- Decades:: 1880s; 1890s; 1900s; 1910s; 1920s;
- See also:: Other events of 1902 List of years in Afghanistan

= 1902 in Afghanistan =

The following lists events that happened during 1902 in Afghanistan.

The first year of Habibullah Khan's reign passes without any internal disturbance, or event of importance. Gen. Mir Attar Khan, who was imprisoned by the late amir, is released and reinstated in his old post of commander-in-chief, or rather of Naib, or deputy commander-in-chief, for this is the title by which the successors of the late Gen. Gholam Haidar Khan in the command of the Army have been designated. The amir is said to be reluctant to confer the full appointment on anyone, and there is a belief current that he is likely to keep it for Yahya Khan, whose daughter, whom he lately married, has become his favourite wife. Yahya Khan is at present in great favour with the amir, and his position in Kabul not unnaturally excites the jealousy both of the amir's own relatives and of the leading chiefs and sardars. There are rumours of intrigues in favour of the amir's youngest half-brother, Mohammad Omar, but they seem to die away, and towards the end of the year Mohammad Omar is reported to be in delicate health. There are also rumours that the amir's full brother, Nasrullah Khan, has fallen into disgrace, and even that he has been imprisoned. These are, as usual, followed by complete denials, and assurances that the best feeling exists between the two brothers.

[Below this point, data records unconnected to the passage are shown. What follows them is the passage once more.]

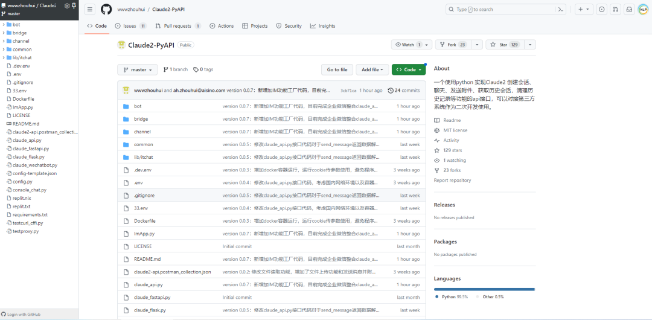The image size is (652, 320).
Task: Open the Pull requests icon in top header
Action: click(615, 9)
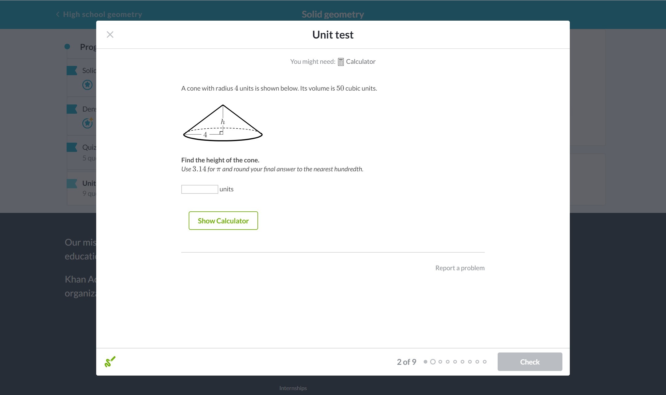Click the teal Progress bullet dot

(x=67, y=47)
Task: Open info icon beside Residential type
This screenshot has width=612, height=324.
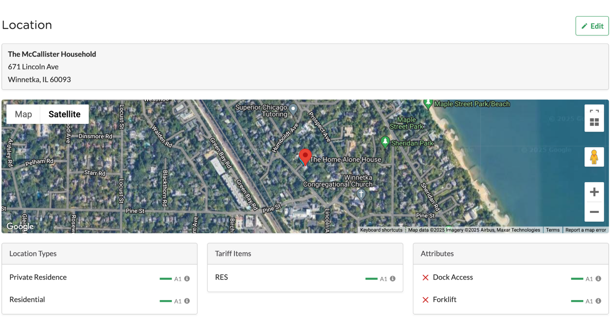Action: (x=187, y=301)
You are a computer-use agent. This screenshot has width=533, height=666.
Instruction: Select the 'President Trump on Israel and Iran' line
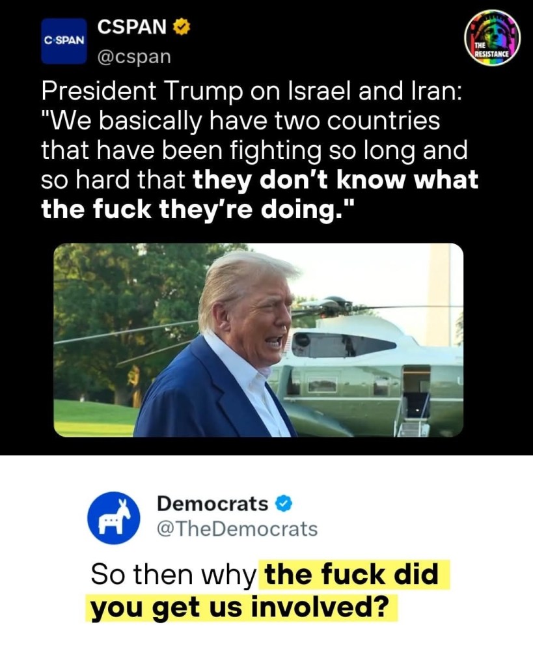pos(251,92)
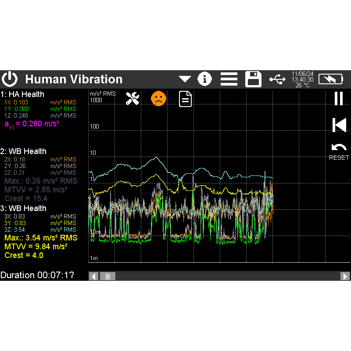The width and height of the screenshot is (351, 351).
Task: Click the horizontal scrollbar thumb
Action: coord(107,276)
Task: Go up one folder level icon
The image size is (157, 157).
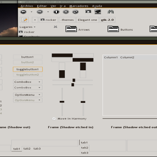Action: (x=57, y=12)
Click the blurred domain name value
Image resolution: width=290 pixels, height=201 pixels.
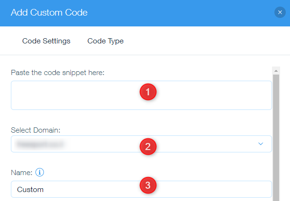click(x=39, y=144)
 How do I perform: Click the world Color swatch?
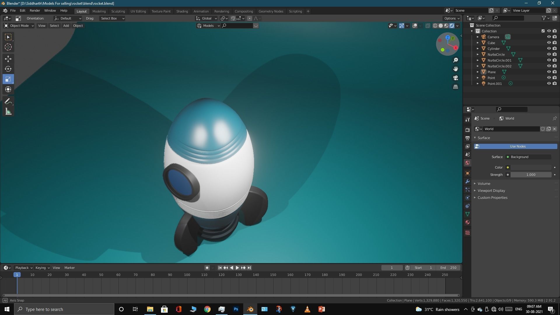(531, 167)
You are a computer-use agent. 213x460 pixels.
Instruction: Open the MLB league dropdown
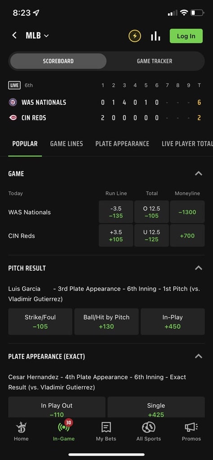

The relations of Habibullah Khan with the British government are reportedly of the most friendly nature throughout the year, and he orders his officers on the frontier to prevent all outlaws from British territory from entering Afghanistan. He is reported to have said in durbar that he found by experience that a mild rule was unsuited to the Afghans, and that he has consequently ordered the revival of his father's Secret Intelligence Department. But although the domestic history of Afghanistan during 1902 is comparatively colourless, a very important move is made or attempted by Russia in what may be called its foreign policy. The Russian government suggests to the British government that whilst it fully recognizes the existing agreement between the two countries by which it is precluded from direct diplomatic intercourse with Afghanistan, it would be of the greatest convenience if the Russian and Afghan officials on the frontier were allowed to communicate direct with one another for commercial purposes only. To this proposal the British foreign secretary, Lord Lansdowne, answers that before expressing any opinion on it he would like to know exactly what it means. As to what takes place since, no information is given to the public, except that correspondence is ongoing. But if there is any doubt of the true meaning of the Russian proposals this is removed by the Russian press, which declares openly that the time has come that the agreement excluding Russia from Afghanistan should be set aside and that Russia should insist on as full commercial and political intercourse with that country as is enjoyed by England itself.

==Incumbents==
- Monarch – Habibullah Khan

==Early 1902==
The Hadda mullah, Najibuddin, visits Kabul and is received by the amir with great favour and distinction. It is first reported that the amir is completely under his influence; then it is said that he is virtually a prisoner, and that the amir never visits him. Towards the end of the year he is sent back to his own country, with an allowance of Rs. 16,000 a year.

==October 1902==
Habibullah holds a great durbar to commemorate the anniversary of his accession, and releases 8,000 prisoners.